## WHAT IS BEING ASKED
Reproduce the text on Japan's infrastructure export orders word for word.

## EXTRACT TO READ
Apr 08

China Watch Blog has learnt that Japanese companies have lost further ground to Chinese and South Korean companies in winning overseas infrastructure projects, dealing a blow to a planned pillar of Japan’s economic growth, the Japan trade ministry said.

From 2005 to 2010, Japanese companies won orders for infrastructure abroad, such as railways and power plants, worth around $20 billion (1.65 trillion yen) a year. But in 2010, the figure for South Korea stood at $64.5 billion while that for China was $134.4 billion. Both numbers were four times the levels five years earlier.

Those statistics were revealed by the Japan Ministry of Economy, Trade and Industry at a subcommittee meeting of the Industrial Structure Council on April 5, the Asahi Shimbun reported.

The council plans to put together a report in November to strengthen Japan’s competitiveness in exporting infrastructure. It is expected to enter discussions on a policy of nuclear-plant exports in September.

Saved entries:
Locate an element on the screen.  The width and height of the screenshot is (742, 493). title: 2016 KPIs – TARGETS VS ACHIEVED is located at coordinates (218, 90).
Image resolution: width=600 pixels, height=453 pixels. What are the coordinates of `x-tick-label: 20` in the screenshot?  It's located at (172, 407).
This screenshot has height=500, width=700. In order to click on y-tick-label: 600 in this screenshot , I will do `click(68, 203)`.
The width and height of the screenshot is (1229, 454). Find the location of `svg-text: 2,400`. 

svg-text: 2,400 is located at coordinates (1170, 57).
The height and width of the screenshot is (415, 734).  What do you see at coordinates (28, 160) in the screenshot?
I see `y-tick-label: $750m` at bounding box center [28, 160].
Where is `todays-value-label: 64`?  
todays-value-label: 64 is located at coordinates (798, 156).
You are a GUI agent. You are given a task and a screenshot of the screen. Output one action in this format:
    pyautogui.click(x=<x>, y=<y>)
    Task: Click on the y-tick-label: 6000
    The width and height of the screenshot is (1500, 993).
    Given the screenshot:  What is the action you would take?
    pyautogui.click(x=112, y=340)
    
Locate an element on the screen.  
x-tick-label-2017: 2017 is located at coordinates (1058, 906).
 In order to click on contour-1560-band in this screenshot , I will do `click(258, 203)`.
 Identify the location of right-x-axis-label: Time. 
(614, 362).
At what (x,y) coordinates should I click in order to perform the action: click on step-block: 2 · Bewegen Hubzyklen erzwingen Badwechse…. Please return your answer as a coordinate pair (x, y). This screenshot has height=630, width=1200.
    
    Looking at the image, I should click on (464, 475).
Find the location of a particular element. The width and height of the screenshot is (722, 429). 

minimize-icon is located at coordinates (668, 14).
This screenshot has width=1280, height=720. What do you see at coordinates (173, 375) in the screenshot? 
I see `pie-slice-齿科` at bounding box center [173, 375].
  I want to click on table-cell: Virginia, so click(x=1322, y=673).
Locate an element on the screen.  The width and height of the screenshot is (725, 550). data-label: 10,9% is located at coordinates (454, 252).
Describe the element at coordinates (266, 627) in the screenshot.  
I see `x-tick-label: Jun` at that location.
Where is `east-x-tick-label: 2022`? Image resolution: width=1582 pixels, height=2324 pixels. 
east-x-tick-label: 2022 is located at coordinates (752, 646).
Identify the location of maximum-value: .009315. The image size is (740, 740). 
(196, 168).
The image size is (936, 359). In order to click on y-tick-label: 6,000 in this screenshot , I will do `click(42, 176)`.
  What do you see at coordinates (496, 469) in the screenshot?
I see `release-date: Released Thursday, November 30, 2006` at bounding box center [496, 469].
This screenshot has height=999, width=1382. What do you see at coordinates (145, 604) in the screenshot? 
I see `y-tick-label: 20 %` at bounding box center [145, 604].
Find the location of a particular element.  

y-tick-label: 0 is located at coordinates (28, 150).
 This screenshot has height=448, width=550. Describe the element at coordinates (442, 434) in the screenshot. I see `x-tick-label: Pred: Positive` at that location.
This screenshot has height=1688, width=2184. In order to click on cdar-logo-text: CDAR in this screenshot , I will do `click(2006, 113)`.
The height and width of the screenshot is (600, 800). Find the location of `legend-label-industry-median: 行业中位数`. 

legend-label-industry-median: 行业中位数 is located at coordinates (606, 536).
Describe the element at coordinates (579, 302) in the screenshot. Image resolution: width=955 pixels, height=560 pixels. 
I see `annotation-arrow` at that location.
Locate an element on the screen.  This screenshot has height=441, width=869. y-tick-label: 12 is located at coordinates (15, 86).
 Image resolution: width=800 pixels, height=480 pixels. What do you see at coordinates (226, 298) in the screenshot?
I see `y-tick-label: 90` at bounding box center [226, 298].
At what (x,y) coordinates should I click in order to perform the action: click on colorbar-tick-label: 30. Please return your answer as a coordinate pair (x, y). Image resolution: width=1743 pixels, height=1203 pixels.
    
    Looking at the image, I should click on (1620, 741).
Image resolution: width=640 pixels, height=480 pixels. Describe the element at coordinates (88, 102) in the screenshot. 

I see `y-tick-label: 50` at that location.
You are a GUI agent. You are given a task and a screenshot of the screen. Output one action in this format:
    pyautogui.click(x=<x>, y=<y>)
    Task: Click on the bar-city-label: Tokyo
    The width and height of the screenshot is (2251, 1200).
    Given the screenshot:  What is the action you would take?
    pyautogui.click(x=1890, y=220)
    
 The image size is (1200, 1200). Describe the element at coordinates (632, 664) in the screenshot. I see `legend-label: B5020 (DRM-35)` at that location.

## RESULT FOR THIS EXERCISE
Apr 08

China Watch Blog has learnt that Japanese companies have lost further ground to Chinese and South Korean companies in winning overseas infrastructure projects, dealing a blow to a planned pillar of Japan’s economic growth, the Japan trade ministry said.

From 2005 to 2010, Japanese companies won orders for infrastructure abroad, such as railways and power plants, worth around $20 billion (1.65 trillion yen) a year. But in 2010, the figure for South Korea stood at $64.5 billion while that for China was $134.4 billion. Both numbers were four times the levels five years earlier.

Those statistics were revealed by the Japan Ministry of Economy, Trade and Industry at a subcommittee meeting of the Industrial Structure Council on April 5, the Asahi Shimbun reported.

The council plans to put together a report in November to strengthen Japan’s competitiveness in exporting infrastructure. It is expected to enter discussions on a policy of nuclear-plant exports in September.